Juan de la Luz Enríquez is a town in the municipality of Jesús Carranza, Veracruz, Mexico. It has 196 inhabitants, as of 2010. It borders to the north with the town of Juan Escutia, to the west with vacant lots of the state of Oaxaca, to the south-east with the town of Casa Blanca and the Uxpanapa Valley and to the south with the municipality of Santa María Chimalapa, also in Oaxaca. It is located 120 meters above sea level.

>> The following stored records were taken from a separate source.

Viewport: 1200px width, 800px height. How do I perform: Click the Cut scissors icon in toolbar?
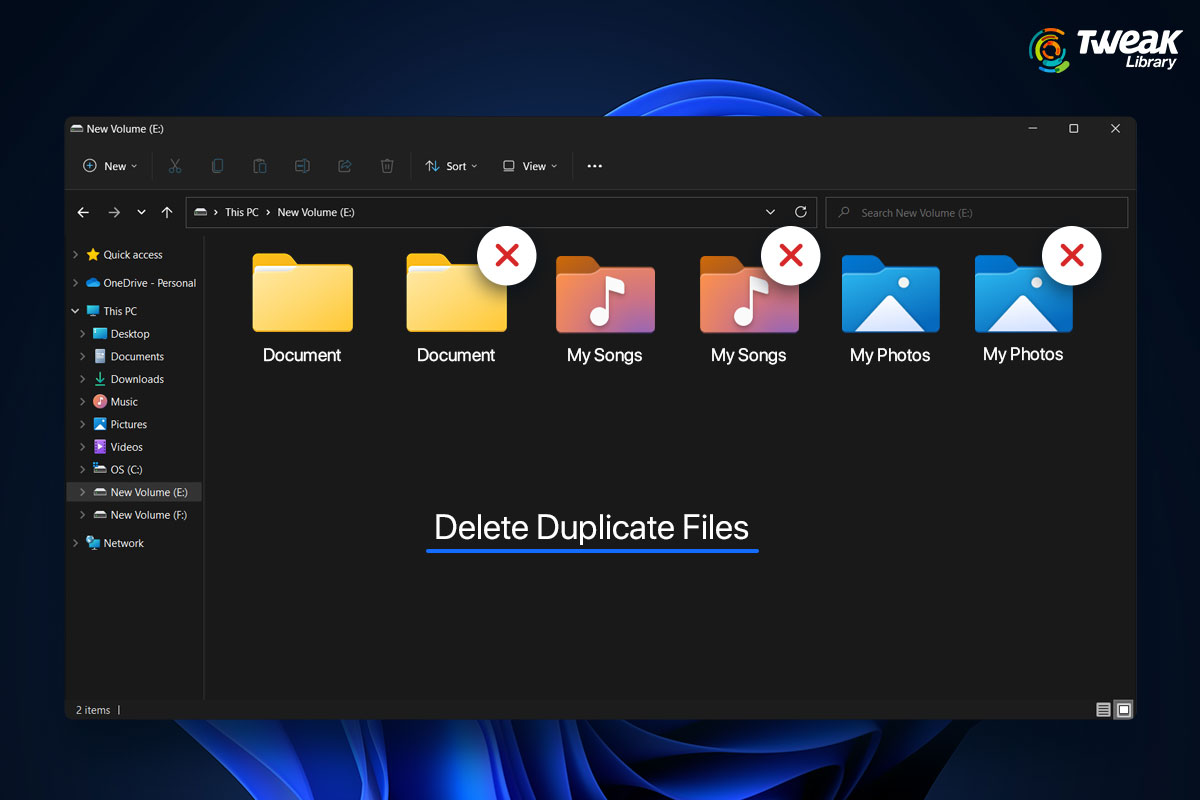(175, 166)
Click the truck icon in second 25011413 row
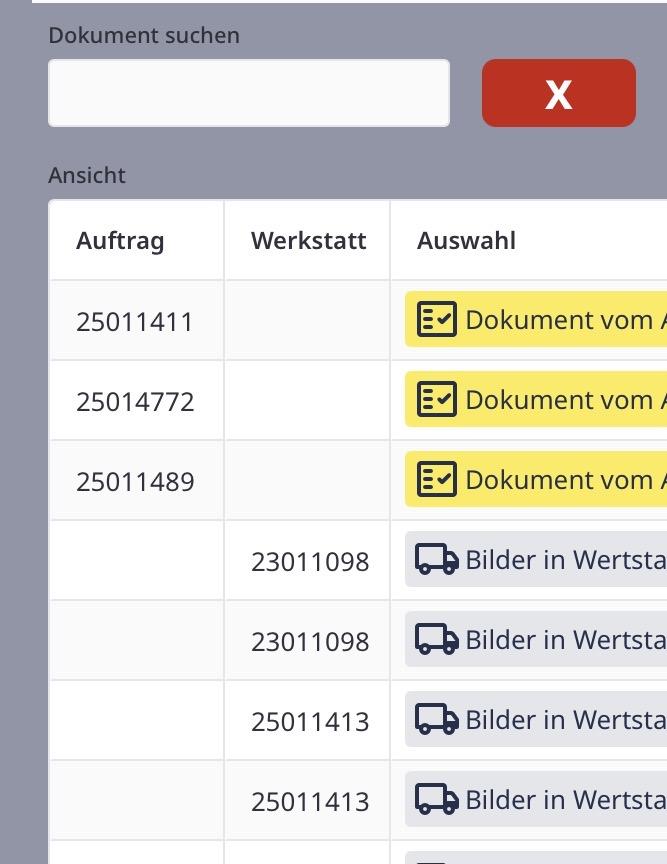The height and width of the screenshot is (864, 667). click(436, 800)
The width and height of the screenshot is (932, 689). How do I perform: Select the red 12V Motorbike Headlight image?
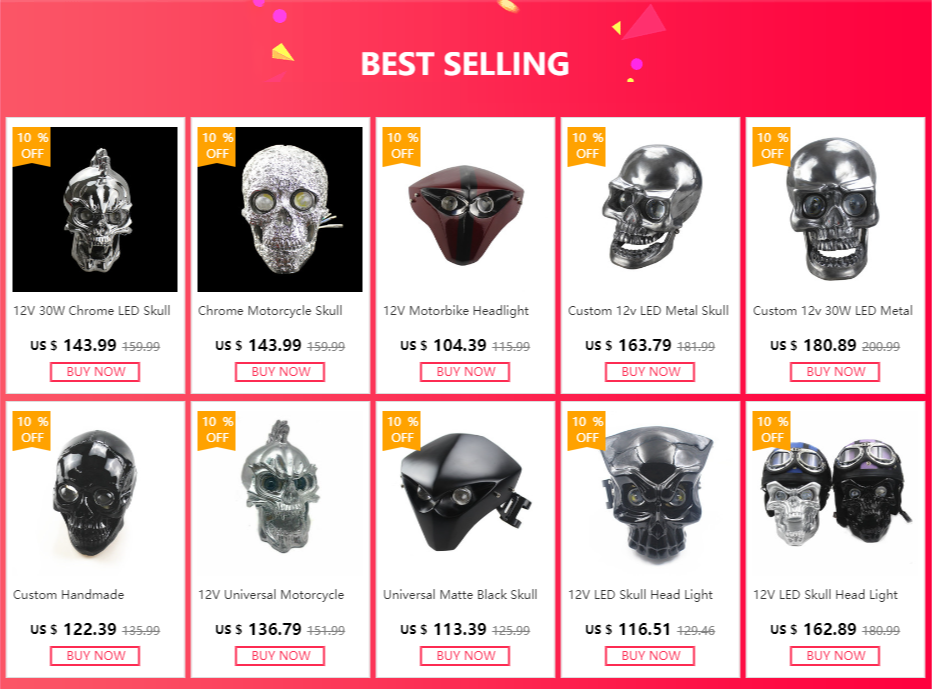[465, 209]
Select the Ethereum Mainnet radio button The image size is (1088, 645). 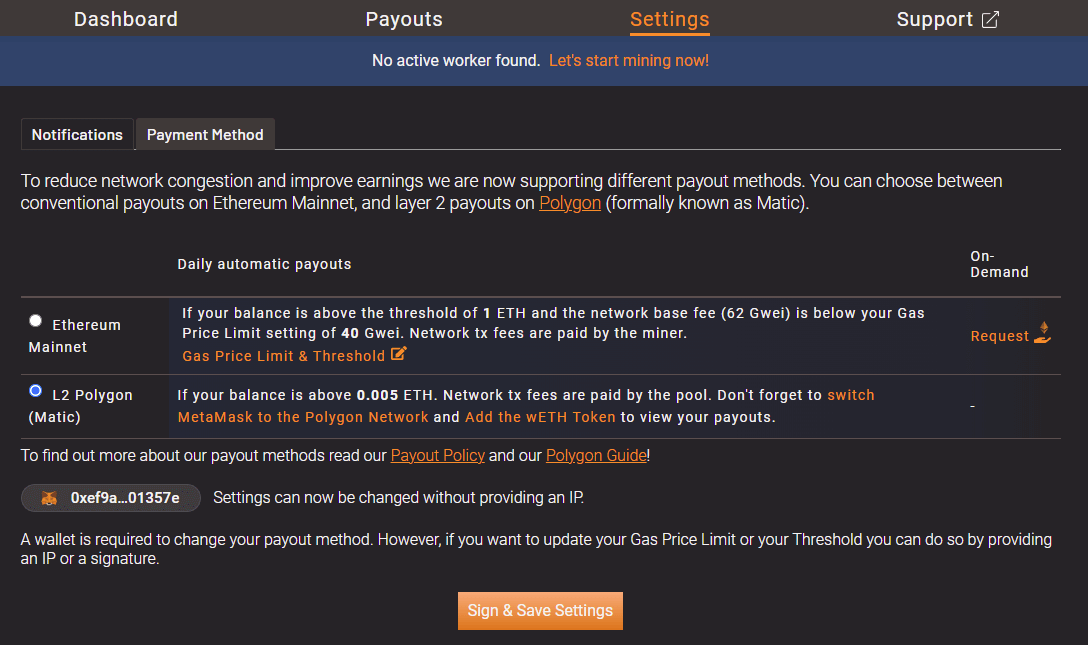[x=35, y=320]
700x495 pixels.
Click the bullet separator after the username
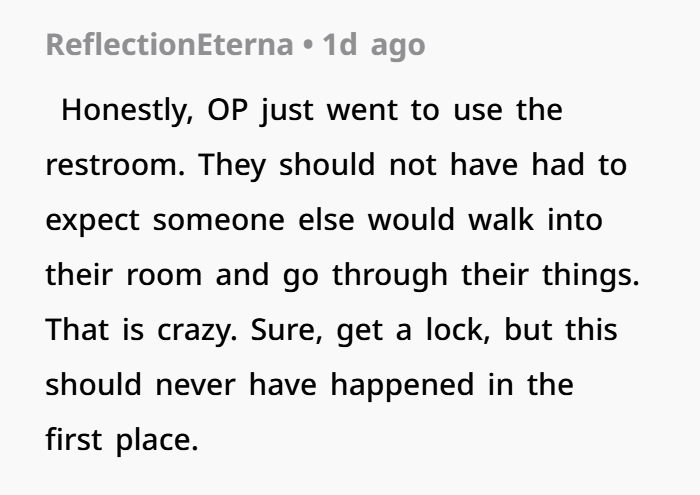308,46
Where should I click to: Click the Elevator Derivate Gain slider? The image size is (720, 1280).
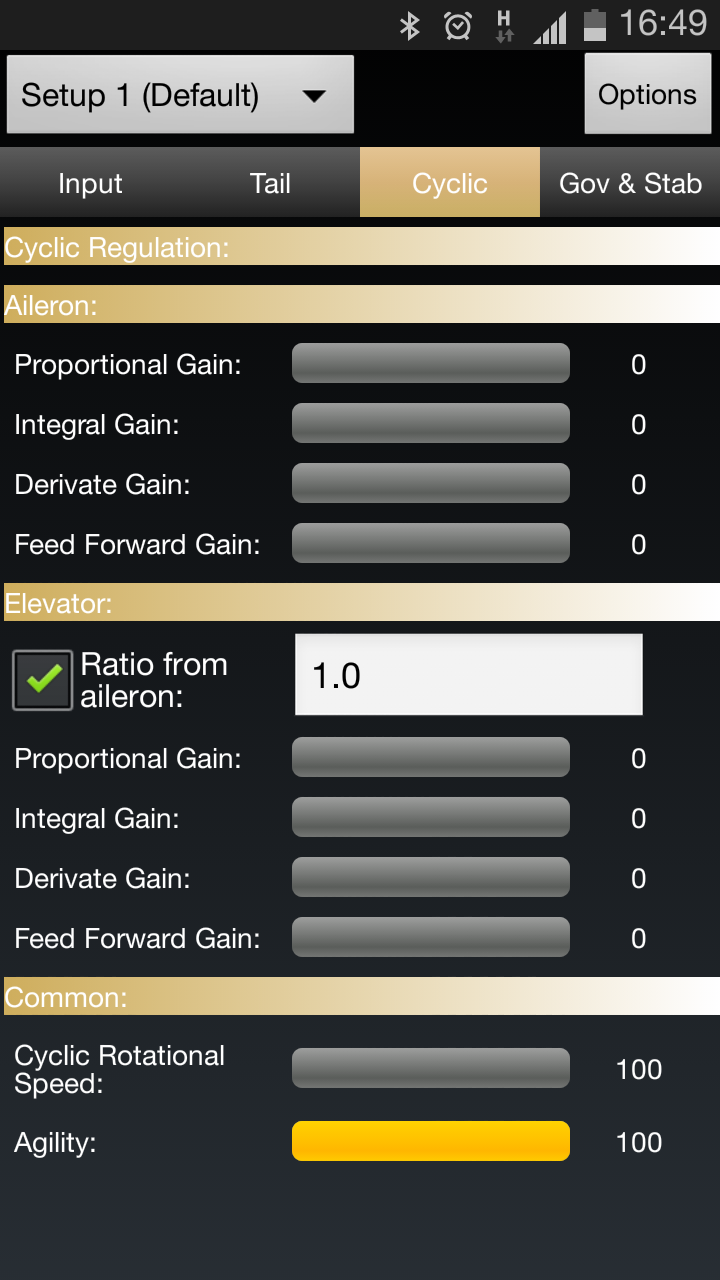coord(431,877)
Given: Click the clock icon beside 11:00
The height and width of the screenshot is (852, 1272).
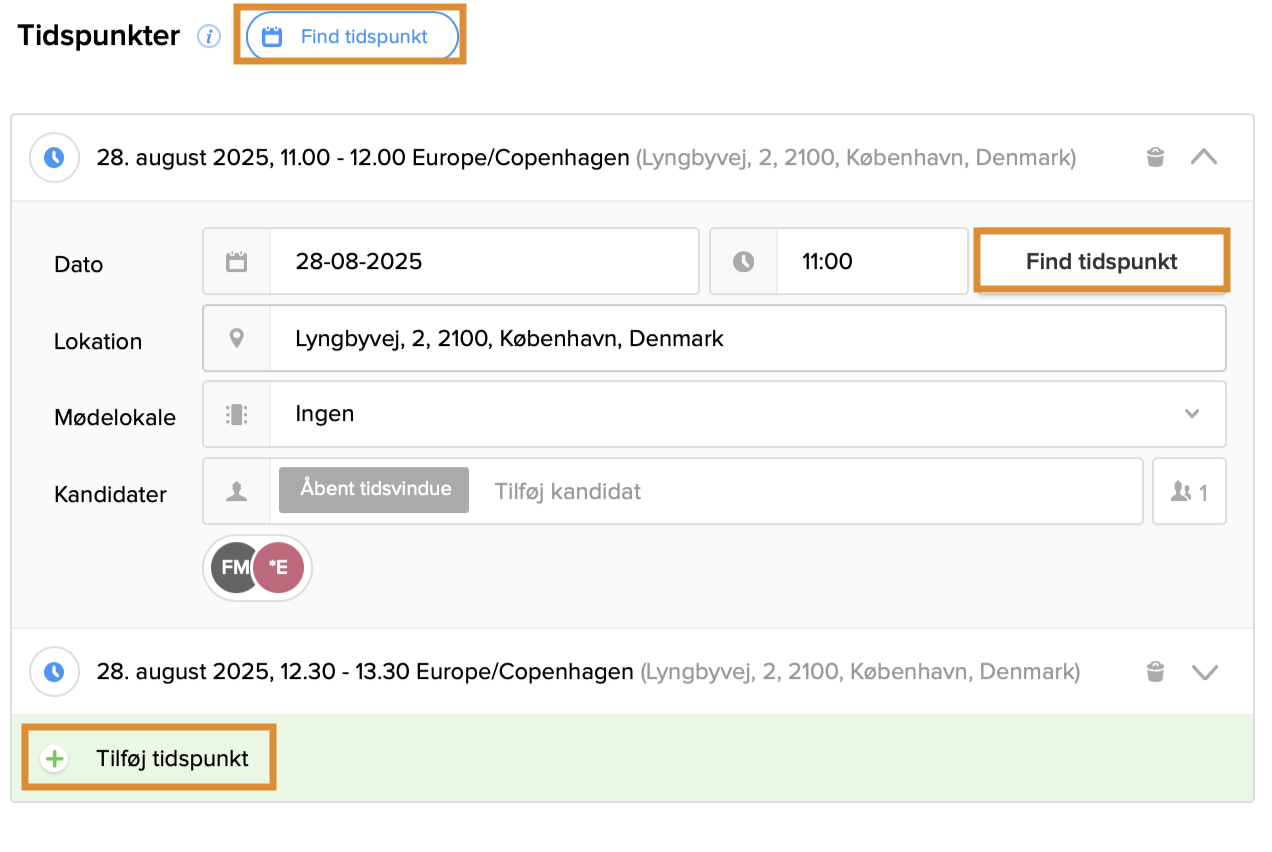Looking at the screenshot, I should point(743,262).
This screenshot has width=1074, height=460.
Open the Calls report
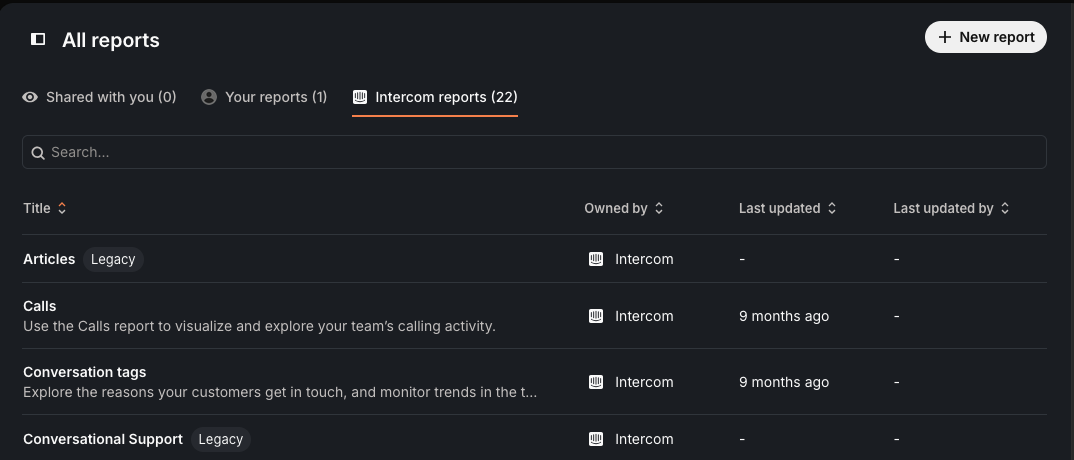[40, 306]
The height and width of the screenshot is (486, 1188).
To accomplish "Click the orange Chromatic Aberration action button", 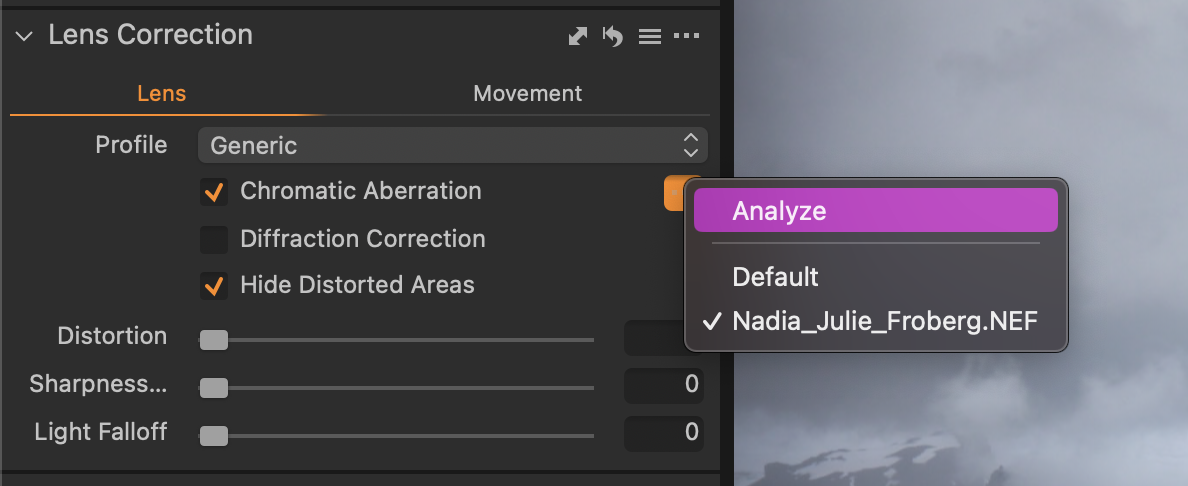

The Latitude is -94.784589 and the Longitude 17.188500, the GPS coordinates are 17° 11 '18.6 'N 94° 49'22.0188 W. The postal code is 96976. and the most used telephone area codes are 972 and 974.

== Weather ==
The weather in the region is hot and wet with rains in summer and winter, the mean temperature is 32 °C in summer, (April to May) and 13 °C in winter (November - December). The main meteorological forces are called locally "North" (Trasviña et al., 1995) and "South". "South" are dry southern or eastern winds that last up to 3 months in a row, coming from the Gulf of Mexico. They arrive typically in March, April or May and dry up the soil causing droughts, and "North" is monsoon-like rain that last up to 3 months in winter, bringing floods and mud.